_SUPPLIED DATA_:
----
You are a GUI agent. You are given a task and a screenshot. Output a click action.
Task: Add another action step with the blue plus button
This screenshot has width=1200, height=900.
----
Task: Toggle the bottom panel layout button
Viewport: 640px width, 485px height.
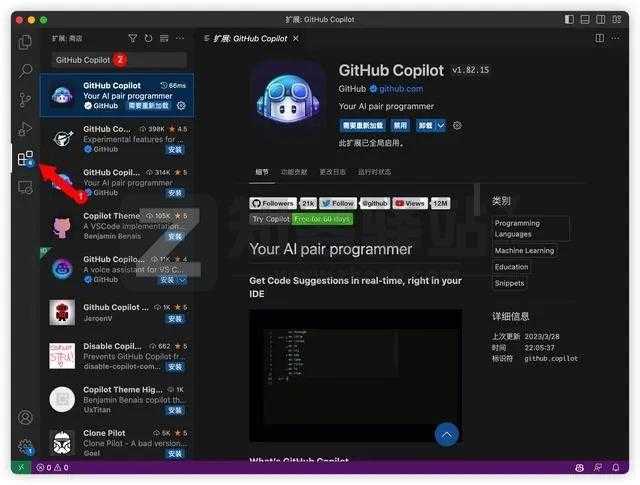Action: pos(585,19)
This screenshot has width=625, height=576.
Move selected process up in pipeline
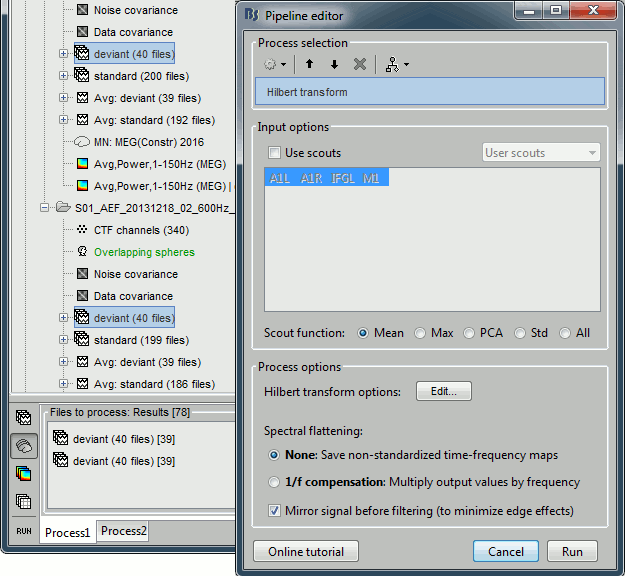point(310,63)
----
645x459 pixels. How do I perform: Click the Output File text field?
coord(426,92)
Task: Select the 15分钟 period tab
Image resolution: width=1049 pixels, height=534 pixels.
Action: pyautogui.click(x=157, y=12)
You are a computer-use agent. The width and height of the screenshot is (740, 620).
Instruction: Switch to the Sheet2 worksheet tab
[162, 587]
----
_TASK TO COMPLETE_:
Each line of the data that has the string "screenshot" should be returned.

_RESPONSE TO THIS EXERCISE_:
You are a GUI agent. You are given a task and a screenshot. Output a click action.
This screenshot has width=1200, height=900.
This screenshot has width=625, height=576.
You are a computer-use agent. The width and height of the screenshot is (740, 620).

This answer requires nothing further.